Сцена оргии у подножия храма в честь Афродиты (выражаясь по старинке — свальный грех) меня, читателя, не вдохновляет, а скорее вызывает брезгливость. И ссылки на «далеких мастеров дохристианских эпох и культур» не снимают для меня вопрос о природе «христианского догматизма», порицавшего физиологическую разнузданность: ведь автор сам же оговаривается, что не собирается посягать на высшую морально-нравственную ценность Христовых заповедей.

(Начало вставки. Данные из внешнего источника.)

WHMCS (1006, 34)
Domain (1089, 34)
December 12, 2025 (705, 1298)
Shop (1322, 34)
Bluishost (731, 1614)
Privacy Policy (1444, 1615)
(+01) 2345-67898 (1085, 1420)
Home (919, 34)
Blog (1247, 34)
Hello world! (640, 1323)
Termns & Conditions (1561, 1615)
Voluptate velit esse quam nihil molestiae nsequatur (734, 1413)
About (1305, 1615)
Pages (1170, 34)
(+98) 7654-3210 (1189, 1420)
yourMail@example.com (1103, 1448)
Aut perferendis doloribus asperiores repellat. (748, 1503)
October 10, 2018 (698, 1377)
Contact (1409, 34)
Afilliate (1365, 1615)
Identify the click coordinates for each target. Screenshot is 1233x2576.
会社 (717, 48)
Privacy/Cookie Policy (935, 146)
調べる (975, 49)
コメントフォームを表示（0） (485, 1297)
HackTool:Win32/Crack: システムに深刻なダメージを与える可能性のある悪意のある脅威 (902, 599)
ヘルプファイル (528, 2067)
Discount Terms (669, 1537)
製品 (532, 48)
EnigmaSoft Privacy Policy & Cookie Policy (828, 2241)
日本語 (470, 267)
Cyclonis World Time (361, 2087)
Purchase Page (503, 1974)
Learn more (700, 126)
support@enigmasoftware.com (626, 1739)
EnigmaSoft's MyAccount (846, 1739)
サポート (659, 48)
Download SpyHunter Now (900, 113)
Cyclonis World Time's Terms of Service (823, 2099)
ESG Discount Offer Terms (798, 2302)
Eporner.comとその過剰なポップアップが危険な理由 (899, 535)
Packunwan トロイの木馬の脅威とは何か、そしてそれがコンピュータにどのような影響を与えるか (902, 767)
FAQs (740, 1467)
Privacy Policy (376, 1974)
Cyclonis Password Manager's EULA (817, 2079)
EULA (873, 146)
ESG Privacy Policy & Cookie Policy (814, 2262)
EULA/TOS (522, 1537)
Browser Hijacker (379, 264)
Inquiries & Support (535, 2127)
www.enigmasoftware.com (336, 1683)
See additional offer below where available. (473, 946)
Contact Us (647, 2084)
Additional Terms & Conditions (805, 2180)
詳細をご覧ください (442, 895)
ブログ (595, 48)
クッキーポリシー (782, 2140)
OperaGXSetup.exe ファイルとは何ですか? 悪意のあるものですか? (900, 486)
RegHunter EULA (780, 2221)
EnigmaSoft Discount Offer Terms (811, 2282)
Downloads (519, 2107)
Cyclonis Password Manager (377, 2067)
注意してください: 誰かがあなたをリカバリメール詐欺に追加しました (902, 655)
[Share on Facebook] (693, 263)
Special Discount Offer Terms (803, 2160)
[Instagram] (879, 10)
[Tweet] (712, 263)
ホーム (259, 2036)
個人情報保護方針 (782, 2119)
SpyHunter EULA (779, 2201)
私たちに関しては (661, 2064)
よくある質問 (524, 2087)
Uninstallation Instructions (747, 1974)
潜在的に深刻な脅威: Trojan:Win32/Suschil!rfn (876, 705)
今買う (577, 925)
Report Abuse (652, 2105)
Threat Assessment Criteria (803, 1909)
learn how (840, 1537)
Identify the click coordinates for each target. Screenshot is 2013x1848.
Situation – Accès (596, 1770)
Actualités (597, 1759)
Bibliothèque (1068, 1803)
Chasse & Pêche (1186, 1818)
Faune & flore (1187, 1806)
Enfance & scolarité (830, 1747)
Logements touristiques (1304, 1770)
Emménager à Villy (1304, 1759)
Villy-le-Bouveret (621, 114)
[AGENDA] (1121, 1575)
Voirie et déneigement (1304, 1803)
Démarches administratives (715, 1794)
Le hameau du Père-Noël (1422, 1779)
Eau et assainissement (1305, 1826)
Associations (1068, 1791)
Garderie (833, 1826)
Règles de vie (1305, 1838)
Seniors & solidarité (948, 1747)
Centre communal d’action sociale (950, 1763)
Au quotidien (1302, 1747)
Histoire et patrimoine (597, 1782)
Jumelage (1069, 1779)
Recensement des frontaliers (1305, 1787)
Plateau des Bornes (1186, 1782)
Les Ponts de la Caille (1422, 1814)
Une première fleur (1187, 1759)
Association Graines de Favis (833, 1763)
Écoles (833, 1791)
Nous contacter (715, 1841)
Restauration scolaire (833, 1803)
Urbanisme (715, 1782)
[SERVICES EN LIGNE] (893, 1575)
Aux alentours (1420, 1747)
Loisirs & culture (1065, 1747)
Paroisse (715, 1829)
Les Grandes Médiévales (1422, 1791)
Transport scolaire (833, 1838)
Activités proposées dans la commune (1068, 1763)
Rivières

Так что мифологические экскурсы и теоретические подпорки плохо держат замысел романа. Иное дело достоинства текста — той самой художественной ткани, которая более всего ответственна за утверждение истины, составляющей содержание произведения. В этой части Николай Григорьевич Никонов явил вершинное мастерство. Текст перед вами, и я не вижу необходимости делать из него выписки (тем более что короткими цитатами в этом случае невозможно было бы обойтись), чтобы показать, как здорово он умеет дать двумя-тремя беглыми штрихами выразительный портрет; как тонко он умеет передать переливы настроения: к примеру, во всепоглощающем всплеске счастья — нарастающую горечь смертной тоски; как убедительно, в конце концов, он рисует эротические сцены, до этой поры так мало освоенные литературой: серьезные художники касались этой сферы едва-едва, памятуя о нравственных запретах, а ремесленники, спекулирующие на эротике, оставляли на них омерзительные следы своих засаленных пальцев. И читая роман как притчу о художнике, которого разлучили с жизнью, я был бы готов поверить в постулаты «биологической философии» Никонова, если бы страница за страницей не нарастало пресыщение. И уже не «ханжеское» (одно из ключевых слов никоновской философии) умозрение, а здоровое нравственное чувство противилось психологическому нажиму: невозможно, чтобы жизнь талантливого человека вот так полно, даже через край, была погружена в область необузданных эротических фантазий и переживаний! Не верю! И невозможно, чтобы искусство живописи было так фатально «зациклено» на женщине, даже и не столько на обнаженной натуре, сколько на эротике. Не верю! Нормальный творческий инстинкт художника-реалиста (не провозвестника проблематичного «реализма высшего порядка», а продолжателя отечественных реалистических традиций) помогает Никонову найти убедительное сюжетное решение: «изголодавшийся» в десятилетнем заключении зэк (причем в том самом возрасте, когда сама физиология требует!) действительно может непоправимо свихнуться на эротике. Собственно, так и прочитывается история Александра Рассохина; в этом плане она оказывается художественно убедительной. И, как всегда у Никонова, поразительно богата панорама жизни большого советского города, культурного центра, в 50—80-е годы. Тем роман интересен, тем он оправдывает свое значительное место в никоновском литературном наследии.
А вот что касается «биологической философии» — я думаю, я надеюсь, что у нее найдется немного поклонников. Но познакомиться с ней любопытно хотя бы потому, что она многое объясняет в творческой судьбе крупнейшего уральского писателя.